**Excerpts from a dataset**

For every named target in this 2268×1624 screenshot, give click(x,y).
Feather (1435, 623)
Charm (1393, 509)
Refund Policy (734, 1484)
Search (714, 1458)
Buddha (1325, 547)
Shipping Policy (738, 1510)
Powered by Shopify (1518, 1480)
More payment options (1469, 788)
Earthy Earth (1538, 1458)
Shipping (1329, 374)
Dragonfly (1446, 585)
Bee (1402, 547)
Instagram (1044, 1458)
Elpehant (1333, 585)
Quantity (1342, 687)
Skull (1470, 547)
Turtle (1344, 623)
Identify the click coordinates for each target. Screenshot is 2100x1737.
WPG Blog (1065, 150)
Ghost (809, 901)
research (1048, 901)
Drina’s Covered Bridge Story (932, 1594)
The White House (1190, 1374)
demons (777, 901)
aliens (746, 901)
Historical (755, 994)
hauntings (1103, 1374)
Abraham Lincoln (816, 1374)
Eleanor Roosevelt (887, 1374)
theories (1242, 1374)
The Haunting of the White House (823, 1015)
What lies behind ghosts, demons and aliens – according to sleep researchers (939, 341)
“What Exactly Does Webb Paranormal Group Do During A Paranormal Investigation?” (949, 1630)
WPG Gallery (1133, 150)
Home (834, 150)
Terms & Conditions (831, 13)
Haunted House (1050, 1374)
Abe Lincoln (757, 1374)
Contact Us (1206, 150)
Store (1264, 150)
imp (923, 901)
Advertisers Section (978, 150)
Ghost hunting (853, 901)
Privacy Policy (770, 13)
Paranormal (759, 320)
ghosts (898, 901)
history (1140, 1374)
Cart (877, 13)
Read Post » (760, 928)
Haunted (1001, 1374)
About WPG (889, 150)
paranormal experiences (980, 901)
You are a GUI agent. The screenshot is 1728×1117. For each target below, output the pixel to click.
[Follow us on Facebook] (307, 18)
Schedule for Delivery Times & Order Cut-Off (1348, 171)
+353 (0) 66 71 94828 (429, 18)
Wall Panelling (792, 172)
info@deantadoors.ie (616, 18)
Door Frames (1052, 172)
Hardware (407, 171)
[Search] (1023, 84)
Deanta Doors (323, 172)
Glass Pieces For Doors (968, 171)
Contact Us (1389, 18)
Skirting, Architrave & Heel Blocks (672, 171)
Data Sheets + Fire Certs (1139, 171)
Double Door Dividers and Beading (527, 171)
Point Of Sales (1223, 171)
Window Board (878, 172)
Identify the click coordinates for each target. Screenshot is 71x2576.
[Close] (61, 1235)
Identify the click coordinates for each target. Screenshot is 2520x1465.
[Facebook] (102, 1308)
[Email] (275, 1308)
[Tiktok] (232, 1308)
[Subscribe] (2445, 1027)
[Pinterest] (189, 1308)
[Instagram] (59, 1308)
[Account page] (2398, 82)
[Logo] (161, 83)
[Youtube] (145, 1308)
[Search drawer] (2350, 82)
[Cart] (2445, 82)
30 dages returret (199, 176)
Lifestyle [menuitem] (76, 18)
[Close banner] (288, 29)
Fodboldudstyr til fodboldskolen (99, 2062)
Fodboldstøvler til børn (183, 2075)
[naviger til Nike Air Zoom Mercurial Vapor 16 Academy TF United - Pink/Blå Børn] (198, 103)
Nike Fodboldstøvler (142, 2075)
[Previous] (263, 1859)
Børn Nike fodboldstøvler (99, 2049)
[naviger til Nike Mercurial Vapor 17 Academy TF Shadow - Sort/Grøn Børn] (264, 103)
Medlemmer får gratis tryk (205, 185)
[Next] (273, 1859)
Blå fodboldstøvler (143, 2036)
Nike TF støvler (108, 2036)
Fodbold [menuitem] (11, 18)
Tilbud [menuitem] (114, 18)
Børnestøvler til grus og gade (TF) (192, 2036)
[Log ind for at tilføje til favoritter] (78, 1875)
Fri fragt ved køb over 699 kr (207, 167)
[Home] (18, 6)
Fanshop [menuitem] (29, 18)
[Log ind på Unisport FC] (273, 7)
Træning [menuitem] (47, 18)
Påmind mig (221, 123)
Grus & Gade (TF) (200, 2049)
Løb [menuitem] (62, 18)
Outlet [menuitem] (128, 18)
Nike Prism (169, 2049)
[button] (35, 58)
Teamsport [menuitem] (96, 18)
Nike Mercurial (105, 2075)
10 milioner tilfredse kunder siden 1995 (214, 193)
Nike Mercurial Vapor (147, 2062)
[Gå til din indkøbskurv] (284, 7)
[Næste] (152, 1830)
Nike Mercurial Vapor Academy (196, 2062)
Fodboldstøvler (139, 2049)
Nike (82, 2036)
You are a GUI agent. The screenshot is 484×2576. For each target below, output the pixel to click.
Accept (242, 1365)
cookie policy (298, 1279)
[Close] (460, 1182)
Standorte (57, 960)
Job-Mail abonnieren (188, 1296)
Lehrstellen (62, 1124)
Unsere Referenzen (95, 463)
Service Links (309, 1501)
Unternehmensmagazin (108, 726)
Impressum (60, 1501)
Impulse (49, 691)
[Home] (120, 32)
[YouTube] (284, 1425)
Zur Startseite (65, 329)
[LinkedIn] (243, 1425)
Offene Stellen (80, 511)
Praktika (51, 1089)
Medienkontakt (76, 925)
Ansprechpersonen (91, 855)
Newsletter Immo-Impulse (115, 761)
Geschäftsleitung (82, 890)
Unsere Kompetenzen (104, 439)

**What to do**
Quote the data above from the line containing "Børn Nike fodboldstøvler (99, 2049)" to the line containing "Tilbud [menuitem] (114, 18)", inclusive, and stop.

**Output of the exercise**
Børn Nike fodboldstøvler (99, 2049)
[naviger til Nike Mercurial Vapor 17 Academy TF Shadow - Sort/Grøn Børn] (264, 103)
Medlemmer får gratis tryk (205, 185)
[Next] (273, 1859)
Blå fodboldstøvler (143, 2036)
Nike TF støvler (108, 2036)
Fodbold [menuitem] (11, 18)
Tilbud [menuitem] (114, 18)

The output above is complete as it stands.